A essa altura, talvez soe como exercício de loucura o elogio
da falta. Afinal, o destino da poeta, num rasteiro exercício de causa e
consequência, deixaria patente o efeito devastador da incompletude. Quando
cessa a capacidade de elaborar objetos positivos capazes de satisfazer o
desejo, a vida se torna insuportável, alguns argumentariam. Essa é uma forma de
fazer coro aos encontros da vida em suas possíveis concretizações (o amor
romântico, por exemplo). Há outras, no entanto, e a obra de Pizarnik nos
fornece inúmeras. Dentre tantas, “Encontro” constitui exemplo singular.
Tornar
“Alguém entra no silêncio e me abandona” verso inicial de um poema cujo título
parece antecipar o próprio saldo é certamente uma maneira de fazer desabar os
modos normativos de determinação da experiência. Afinal, como pode um
“Encontro” ser composto por silêncio e abandono? Um passo adiante, a linha pode
ser lida também na figura do paradoxo: alguém quebra o silêncio e assim
abandona o eu-lírico. Pensássemos por meio de contornos biográficos, princípios
de não-contradição ou teleológicos, através de relações de necessidade, e os
versos de Alejandra não poderiam ser outra coisa senão fatalismo, amor
platônico ou apego melancólico (provavelmente nessa ordem).
A orientação
que a argentina dá aos vocábulos, entretanto, abriga em seu seio o
contraditório e clama por uma leitura dialética desde o princípio, na medida em
que o silêncio é desbravado não necessariamente como gesto, mas como espaço.
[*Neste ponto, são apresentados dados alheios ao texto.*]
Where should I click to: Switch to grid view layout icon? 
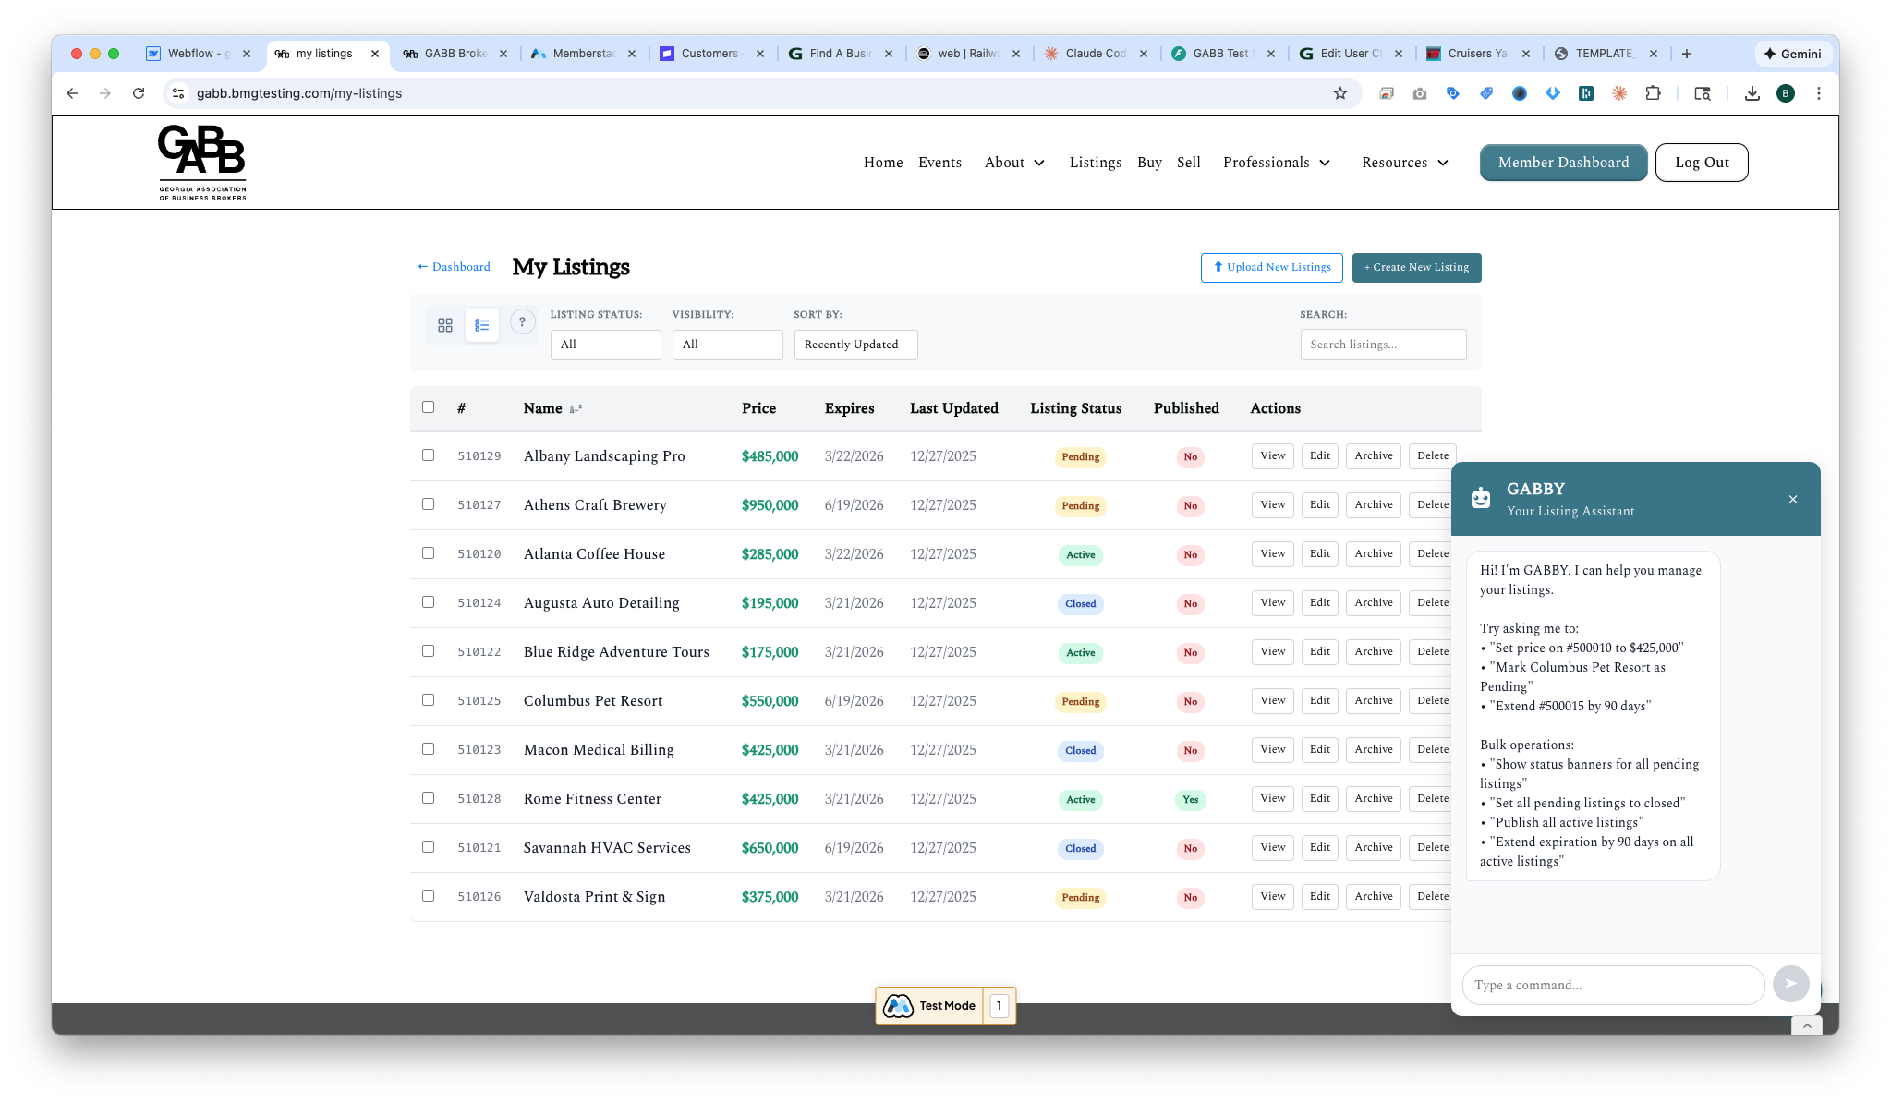[445, 325]
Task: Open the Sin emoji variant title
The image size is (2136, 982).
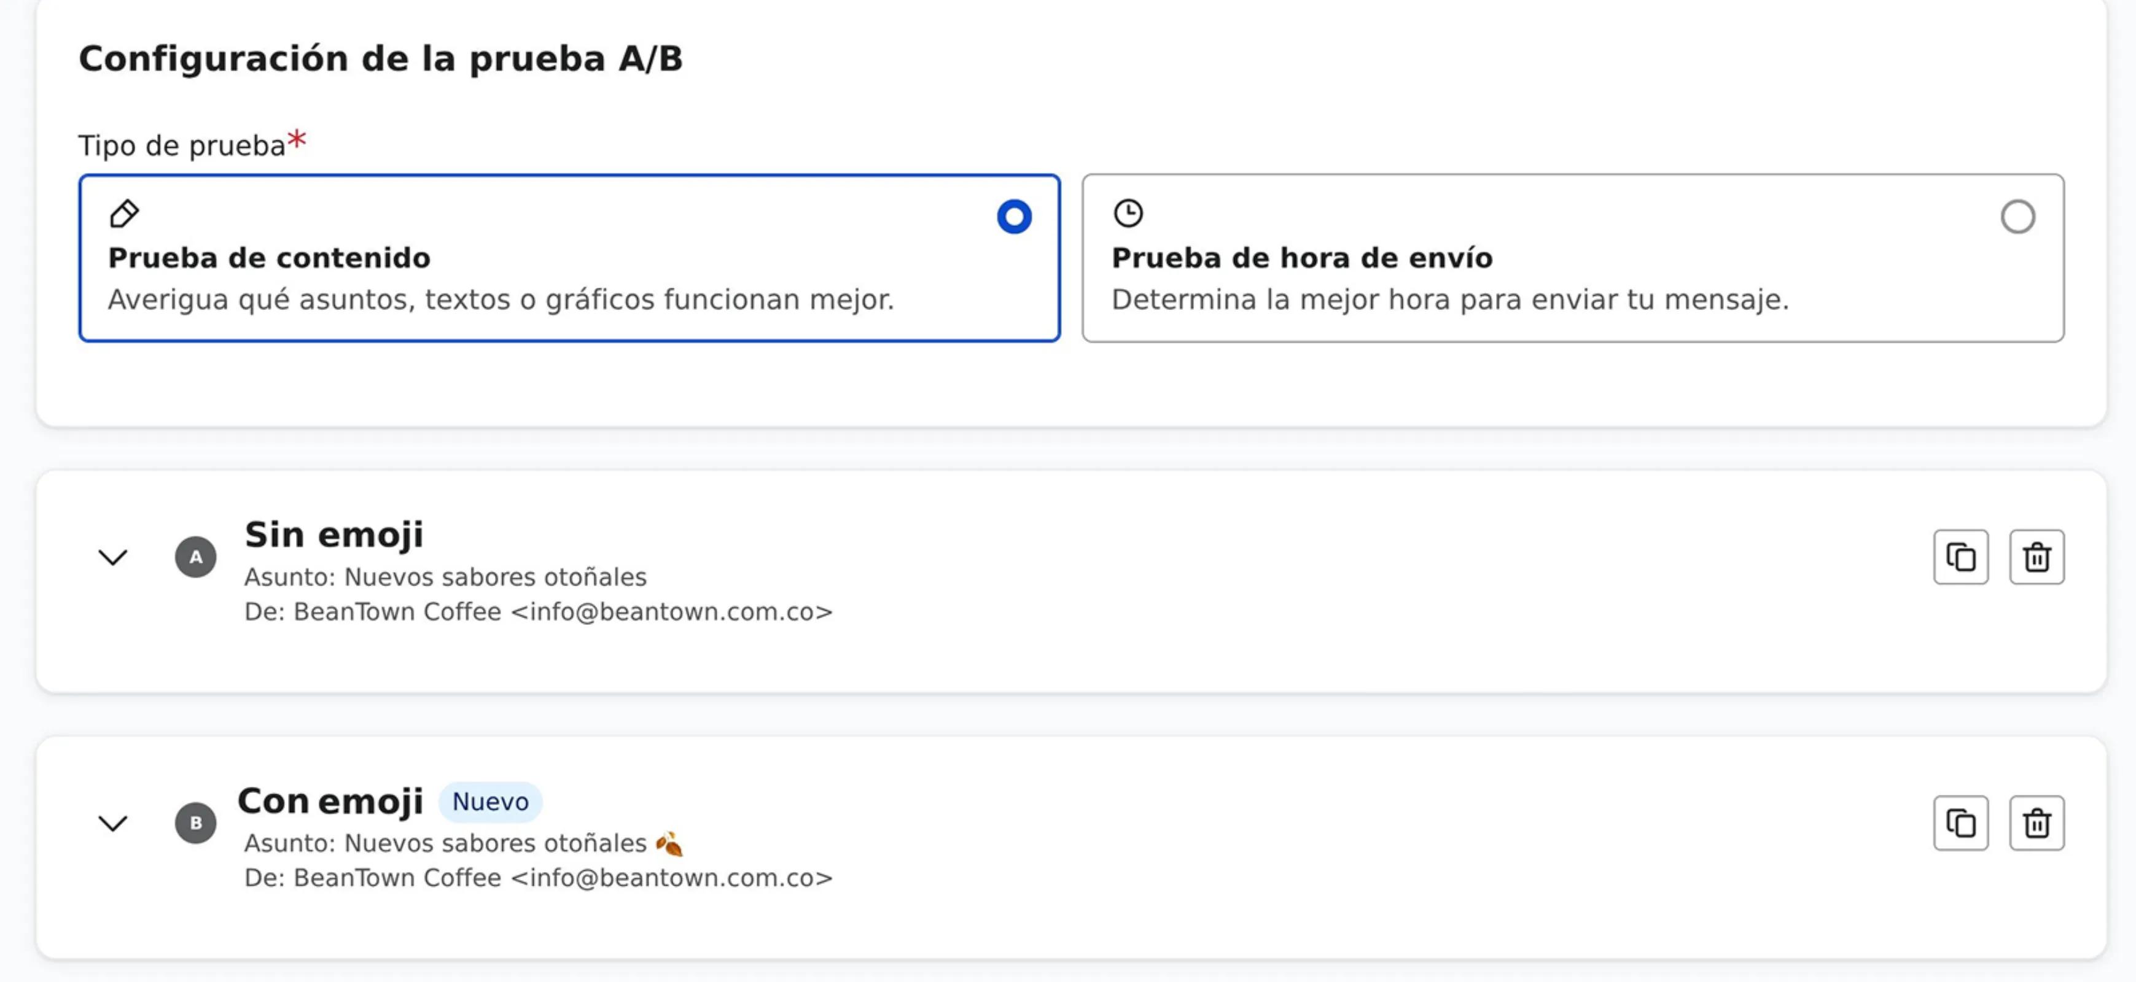Action: [x=333, y=535]
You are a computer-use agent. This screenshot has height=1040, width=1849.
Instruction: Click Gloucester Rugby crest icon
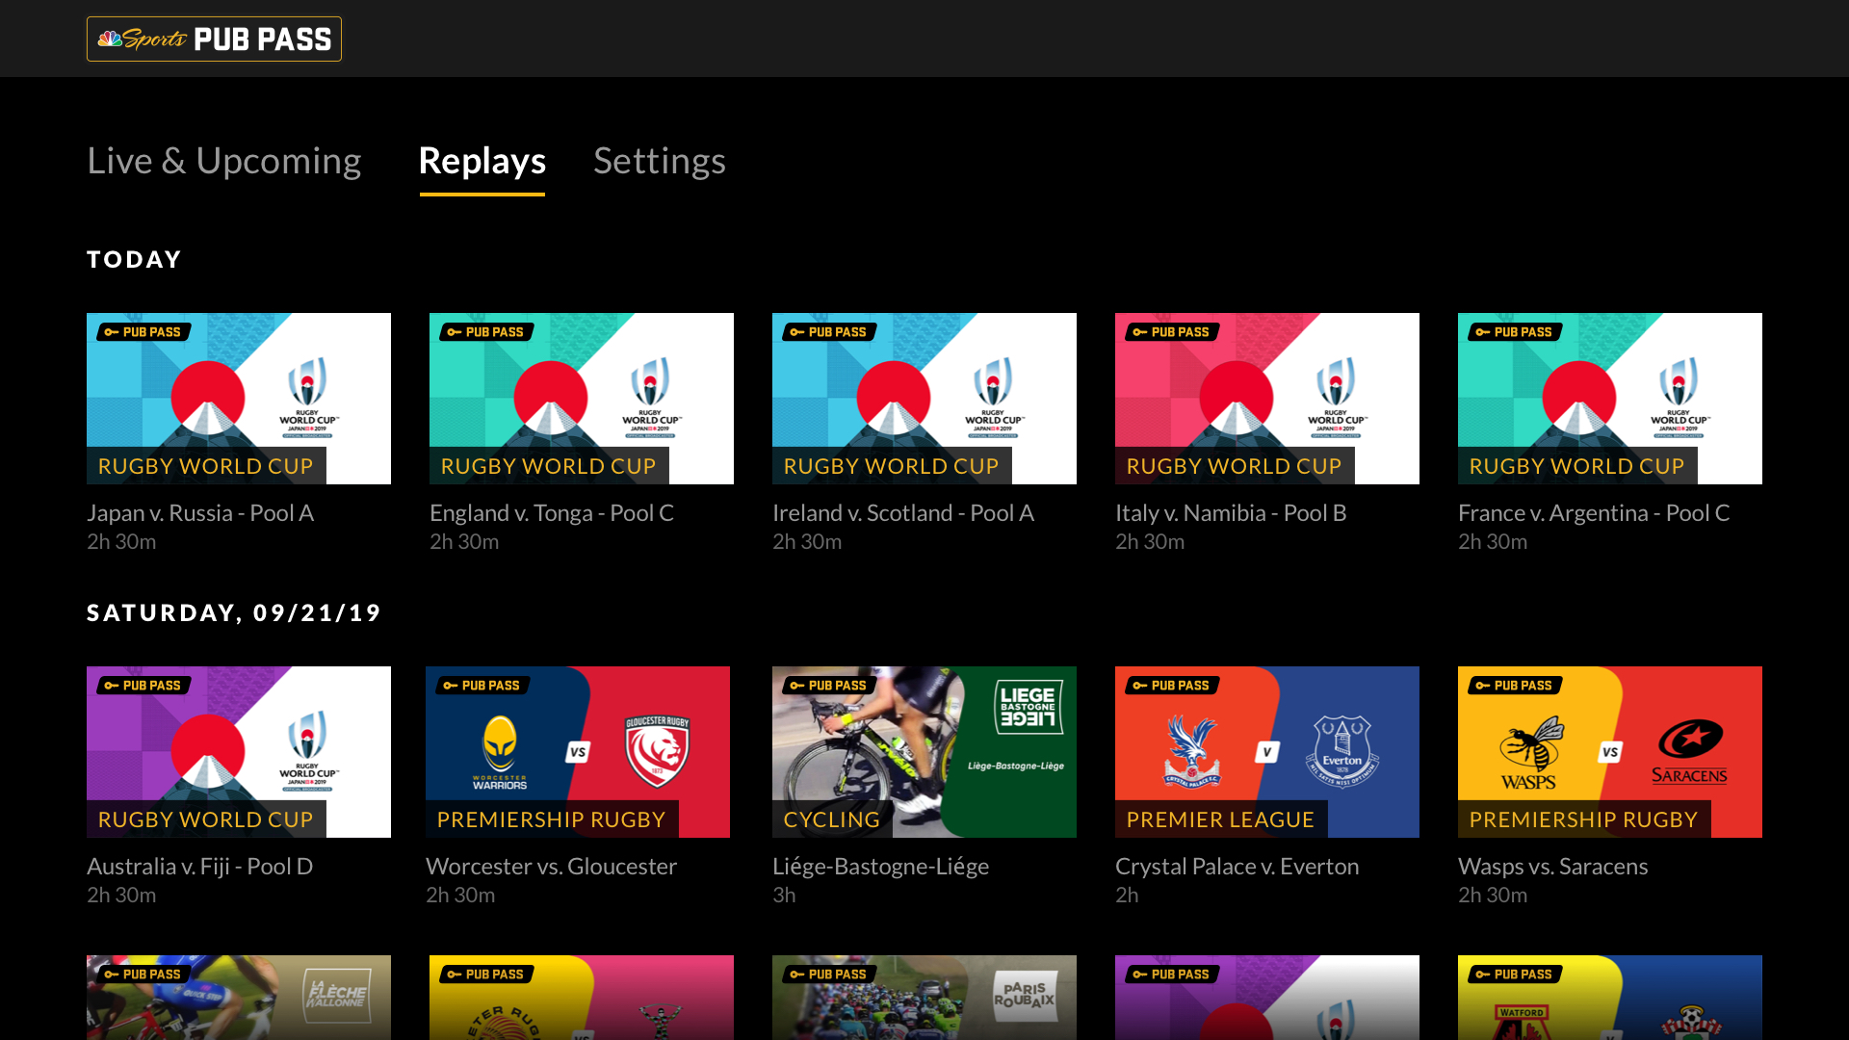pyautogui.click(x=658, y=751)
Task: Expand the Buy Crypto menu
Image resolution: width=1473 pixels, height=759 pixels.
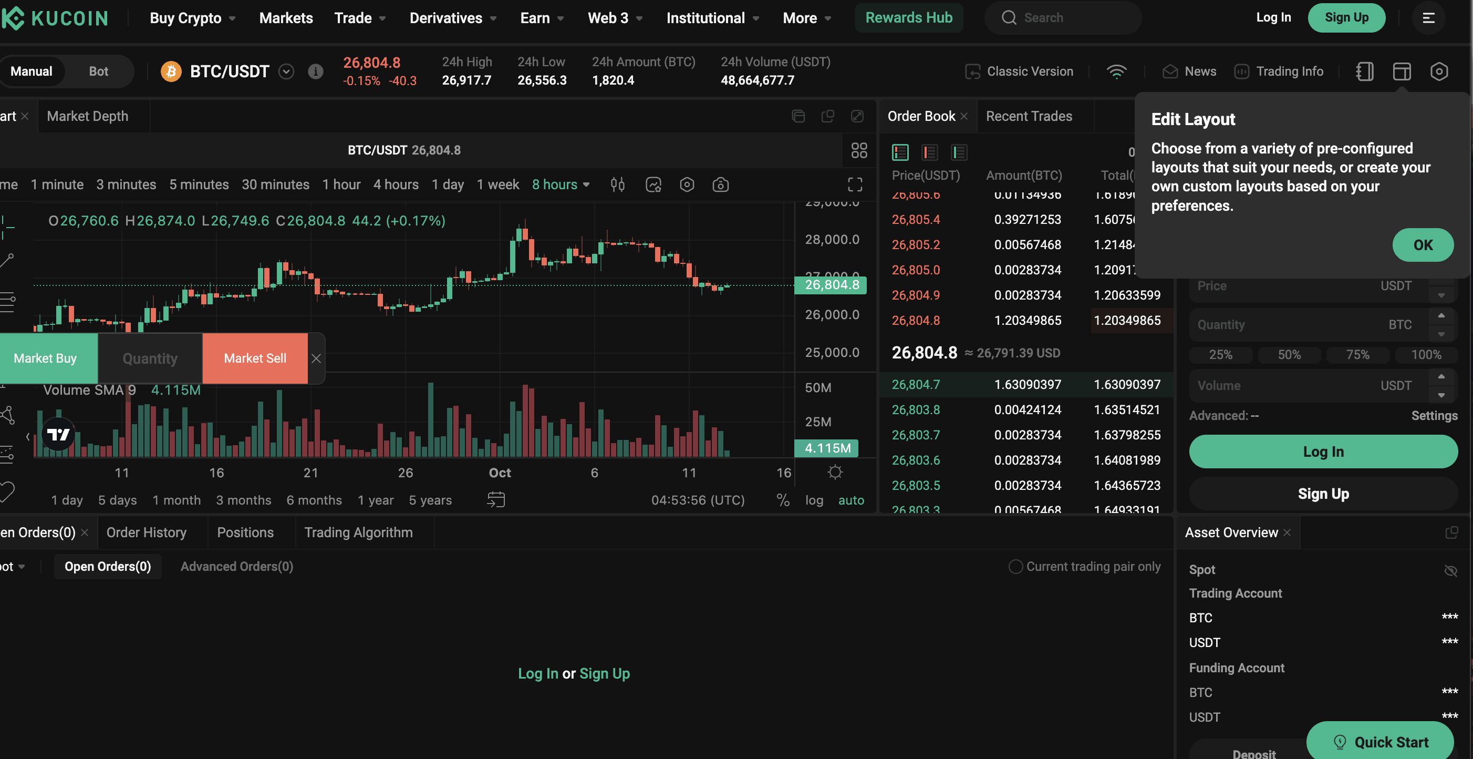Action: (192, 18)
Deste modo, a palavra poderá ser evocada enquanto zona de indeterminação, o
adentrar de uma indiscernibilidade que fragiliza a figura do Eu. Dar um passo
na direção do silêncio pode, pois, significar abandonar a si próprio e, aqui é
preciso inverter a equação, Alejandra sabe que só caminha em direção à queda um
corpo animado pela força do outro.
Neste
sentido, não é de se admirar que o verso seguinte conceda à solidão um modo de
aparição que é estar junto. Imagem radicalmente divergente da individualidade
liberal, aqui os sujeitos forçam uns aos outros para além de si-mesmos. O
contato com o outro não é mediado pelos limites do indivíduo, mas pela zona
cinzenta que os fragiliza e lança os corpos no desamparo. Não obstante, a
coragem para enfrentar o desterro inerente à condição humana só poderia mesmo
advir de uma solidão conjunta.
É nesse
estado que ardem a noite e a sede, num amálgama, como lava, a tudo consumindo,
fazendo do indivíduo pó. Pois a ideia mesma de “encontro” se configura aqui não
como operação de adição, na qual ambas as partes integram a si determinada
característica do outro, mas enquanto duplo movimento no qual essa própria
integração só pode se dar a custa da reformulação dos pressupostos da relação.
A concretização desse movimento, a partir da imagem da sede, seu polo positivo,
só pode aparecer, pois, contra o pano de fundo da noite, cuja negatividade
pulsa ininterrupta. Por isso, Pizarnik deverá insistir que a fala seja fala do
silêncio: para que noite e sede não cessem de passar uma na outra, e a figura
do encontro se constitua a partir da não-identidade.
Talvez
interpretações platônicas ou melancólicas vissem nos versos derradeiros a
incompatibilidade de vocábulos como prova cabal do abandono (ou do amor não
realizado). A estes, Pizarnik devolve o problema sobrepondo todas as figuras do
poema. O silêncio deve aparecer como modo de expressão, o abandono se
transfigura em reencontro, enquanto a solidão passa ao estar junto; noite e
sede, neste sentido, longe de representarem a oscilação do eu-lírico, são o
prenuncio de uma subjetividade que se sente confortável em meio ao terremoto.
Se Ana Martins Marques diz no magnífico prefácio de “Os trabalhos e as noites”
que, em Pizarnik, “o silêncio fala, fala como a noite, fala do que não é” cabe
a nós acrescentar “fala do que está em vias de ser”.